Could my cold be RSV?
It might be, although it’s hard to tell the difference between symptoms. RSV is one of the most common causes of childhood illness, but it can also affect adults. Like the common cold, cases of RSV largely vanished during the lockdowns, but have been steadily rising ever since. In adults and healthy children over the age of one, symptoms tend to be mild, and infections usually clear up within a week.
Most babies and young children who catch RSV can be treated at home, in the same way that parents would treat a common cold. The infection usually goes away within two weeks.
More severe cases require a trip to the hospital, where your child might be offered oxygen, IV fluids and medications to open their airways.
What should I do if I don’t know if it’s a cold or Covid?
Unfortunately, despite the “classic” symptoms no longer being the most common, the government is only giving away free PCR tests to people with a fever, loss or change in smell or taste or a new, continuous cough.

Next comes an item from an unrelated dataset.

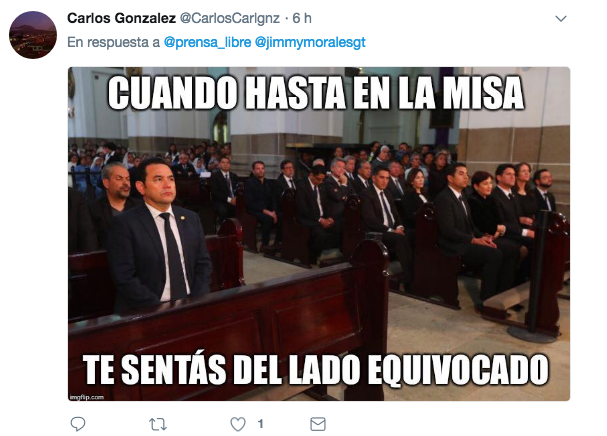Open Carlos Gonzalez's round profile avatar

pyautogui.click(x=33, y=35)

Experts say that given the changing nature of the illness, people should get a test even if their symptoms are milder or seem more like a cold. “Do stay at home and get a test,” Prof Tim Spector, lead scientist on the Zoe app, said, recommending people who think they may have a cold get a lateral flow test from their nearest pharmacy.
“If it’s positive, get a PCR test to make sure, but treat it as if you’ve got Covid,” he said.
What could happen in winter?
A new lockdown could be introduced this winter amid a potential rise in Covid-19 cases at the end of the year, Public Health England (PHE) has warned.
Dr Susan Hopkins, the strategic response director for Covid-19 at PHE, warned that hospitals could become overwhelmed.
Experts from Sage have also predicted a “pretty miserable” “fourth wave” winter with infections from other respiratory viruses including bronchiolitis and pneumonia expected to increase among children and the elderly.